Engineering immunostimulatory nanocarriers: TLR7-agonist conjugated poly(beta-amino ester) mRNA delivery systems

Abstract

Messenger RNA (mRNA) technology serves as a powerful foundation for novel vaccines and treatments. Ensuring the effective delivery of RNA medicines requires vectors due to the poor cellular association of naked mRNA and its susceptibility to degradation by endogenous nucleases. Recently, nanoparticle-based carriers have attracted significant attention, particularly poly(beta-amino esters) (PBAEs), which have shown promise as mRNA delivery systems. The first generation of nanoparticle-encapsulated mRNA vaccines has been highly successful in protecting against severe COVID-19 disease, but the durability of the immune response remains short; hence, there is a need for delivery systems that enhance the robustness of the immune response.
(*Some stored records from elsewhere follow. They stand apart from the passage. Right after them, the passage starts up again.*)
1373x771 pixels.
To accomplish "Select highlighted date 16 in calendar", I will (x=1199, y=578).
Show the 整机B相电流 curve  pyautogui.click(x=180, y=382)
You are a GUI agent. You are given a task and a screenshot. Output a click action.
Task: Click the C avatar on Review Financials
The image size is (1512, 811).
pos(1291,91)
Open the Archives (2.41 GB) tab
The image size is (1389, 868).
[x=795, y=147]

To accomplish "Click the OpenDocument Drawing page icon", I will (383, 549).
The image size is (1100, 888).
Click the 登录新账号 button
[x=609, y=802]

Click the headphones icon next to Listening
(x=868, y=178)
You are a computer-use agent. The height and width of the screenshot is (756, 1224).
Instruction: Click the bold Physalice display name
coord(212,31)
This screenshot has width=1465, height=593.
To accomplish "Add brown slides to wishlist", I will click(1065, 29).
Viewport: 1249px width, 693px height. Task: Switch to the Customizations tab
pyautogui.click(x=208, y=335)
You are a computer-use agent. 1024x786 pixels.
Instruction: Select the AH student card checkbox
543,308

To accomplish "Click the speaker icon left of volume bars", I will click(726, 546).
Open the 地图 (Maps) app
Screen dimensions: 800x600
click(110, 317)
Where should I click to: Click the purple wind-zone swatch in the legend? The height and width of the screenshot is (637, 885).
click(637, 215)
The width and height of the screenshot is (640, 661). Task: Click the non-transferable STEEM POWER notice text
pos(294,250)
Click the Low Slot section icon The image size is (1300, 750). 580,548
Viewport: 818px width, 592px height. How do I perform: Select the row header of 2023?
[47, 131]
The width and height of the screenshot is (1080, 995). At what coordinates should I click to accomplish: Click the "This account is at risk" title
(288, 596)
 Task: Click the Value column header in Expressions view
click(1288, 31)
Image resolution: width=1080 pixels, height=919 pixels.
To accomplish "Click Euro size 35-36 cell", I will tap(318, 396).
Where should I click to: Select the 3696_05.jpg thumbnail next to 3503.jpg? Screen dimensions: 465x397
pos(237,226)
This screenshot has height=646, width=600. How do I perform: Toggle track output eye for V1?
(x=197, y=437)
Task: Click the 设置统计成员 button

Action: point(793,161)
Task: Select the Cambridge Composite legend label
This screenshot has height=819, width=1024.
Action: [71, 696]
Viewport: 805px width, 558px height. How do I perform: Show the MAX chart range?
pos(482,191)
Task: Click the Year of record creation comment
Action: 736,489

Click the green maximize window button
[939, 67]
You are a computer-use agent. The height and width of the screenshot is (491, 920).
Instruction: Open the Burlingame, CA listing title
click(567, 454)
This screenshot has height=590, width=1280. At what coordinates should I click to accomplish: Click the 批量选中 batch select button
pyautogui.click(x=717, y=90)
In this study, we report the development of a TLR7-adjuvanting PBAE through the direct conjugation of Loxoribine, a potent TLR7 agonist. We observed that the Loxoribine-conjugated PBAE was able to condense self-amplifying RNA (saRNA) efficiently into small (100–200 nm) polyelectrolyte nanoparticles with complete incorporation of the nucleic acid. Formulations specifically at a w/w ratio of 128 showed high transfection in HEK293T and DC2.4 cell lines with good cytotoxicity profiles. In addition, TLR activation assays using TLR7 reporter HEK-Blue cells showed that Loxoribine-conjugated formulations can efficiently agonise TLR7, with some synergy observed between Loxoribine and the delivered saRNA. Although potent activation was observed in model cell lines, evaluation in primary bone marrow-derived dendritic cells showed minimal upregulation of CD86, an established activation marker, and a transfection efficiency of less than 2%. Consequently, these findings suggest the potential of adjuvanted PBAE nanoparticles for enhanced RNA vaccines; however, further development is needed to improve their activity in primary immune cells.